## Directions
Within the records below, find each line with the word "computer" and copy it out.

══════

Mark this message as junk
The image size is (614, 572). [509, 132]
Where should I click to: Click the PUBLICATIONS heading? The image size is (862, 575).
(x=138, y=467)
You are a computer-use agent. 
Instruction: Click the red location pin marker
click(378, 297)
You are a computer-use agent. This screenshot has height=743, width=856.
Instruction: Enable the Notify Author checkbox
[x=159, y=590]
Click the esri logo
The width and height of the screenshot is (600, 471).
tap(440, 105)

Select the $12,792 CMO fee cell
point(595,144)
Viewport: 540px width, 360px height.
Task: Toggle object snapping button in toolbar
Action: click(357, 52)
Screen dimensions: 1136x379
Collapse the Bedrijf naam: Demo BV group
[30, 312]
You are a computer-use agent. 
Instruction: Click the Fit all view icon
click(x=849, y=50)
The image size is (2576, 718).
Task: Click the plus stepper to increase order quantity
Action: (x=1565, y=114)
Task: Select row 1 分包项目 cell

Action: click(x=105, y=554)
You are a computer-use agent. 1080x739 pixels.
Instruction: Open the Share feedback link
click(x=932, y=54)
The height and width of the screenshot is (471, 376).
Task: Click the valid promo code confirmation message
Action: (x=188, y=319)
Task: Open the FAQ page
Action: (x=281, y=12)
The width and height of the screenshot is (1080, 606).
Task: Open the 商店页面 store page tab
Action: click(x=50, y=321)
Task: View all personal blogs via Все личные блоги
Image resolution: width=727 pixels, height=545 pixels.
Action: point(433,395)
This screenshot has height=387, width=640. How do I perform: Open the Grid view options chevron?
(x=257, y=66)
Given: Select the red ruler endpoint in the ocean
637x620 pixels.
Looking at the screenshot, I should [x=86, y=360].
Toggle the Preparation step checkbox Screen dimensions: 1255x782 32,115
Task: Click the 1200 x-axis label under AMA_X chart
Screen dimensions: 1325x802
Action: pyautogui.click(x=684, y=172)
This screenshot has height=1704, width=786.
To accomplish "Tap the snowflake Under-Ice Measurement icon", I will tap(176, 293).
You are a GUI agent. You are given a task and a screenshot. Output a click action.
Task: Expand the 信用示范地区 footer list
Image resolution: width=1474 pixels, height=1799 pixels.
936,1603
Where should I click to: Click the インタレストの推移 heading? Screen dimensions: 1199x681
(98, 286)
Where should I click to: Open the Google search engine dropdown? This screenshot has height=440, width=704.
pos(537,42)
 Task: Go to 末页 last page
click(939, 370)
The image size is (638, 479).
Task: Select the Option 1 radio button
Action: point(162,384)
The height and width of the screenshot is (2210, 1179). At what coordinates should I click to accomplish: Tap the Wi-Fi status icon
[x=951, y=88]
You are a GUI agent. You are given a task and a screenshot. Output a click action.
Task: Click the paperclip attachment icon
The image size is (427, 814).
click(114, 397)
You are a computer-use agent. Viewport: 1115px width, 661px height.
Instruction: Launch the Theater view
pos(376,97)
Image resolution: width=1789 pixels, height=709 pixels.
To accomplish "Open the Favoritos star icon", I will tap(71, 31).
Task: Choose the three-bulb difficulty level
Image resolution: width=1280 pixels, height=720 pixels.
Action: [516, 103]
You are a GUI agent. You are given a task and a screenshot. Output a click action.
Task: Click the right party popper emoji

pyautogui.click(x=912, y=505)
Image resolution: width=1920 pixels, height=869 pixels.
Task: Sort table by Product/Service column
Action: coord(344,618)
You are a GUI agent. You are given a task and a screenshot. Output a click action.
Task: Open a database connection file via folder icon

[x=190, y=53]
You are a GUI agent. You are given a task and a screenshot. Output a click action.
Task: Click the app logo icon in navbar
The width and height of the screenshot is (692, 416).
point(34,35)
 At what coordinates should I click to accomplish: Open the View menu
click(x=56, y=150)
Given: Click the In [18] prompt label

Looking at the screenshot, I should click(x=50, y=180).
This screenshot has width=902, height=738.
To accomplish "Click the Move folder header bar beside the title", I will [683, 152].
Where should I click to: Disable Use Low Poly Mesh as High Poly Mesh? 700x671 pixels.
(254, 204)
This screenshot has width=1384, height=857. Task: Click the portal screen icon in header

══════

## Exercise solution
You are a computer-use agent. 
You are a computer-use agent. This screenshot has height=743, width=856.
You are a computer-use agent. 
You are a computer-use agent. 1080x739 pixels.
You are a computer-use agent. Viewport: 1115px width, 661px height.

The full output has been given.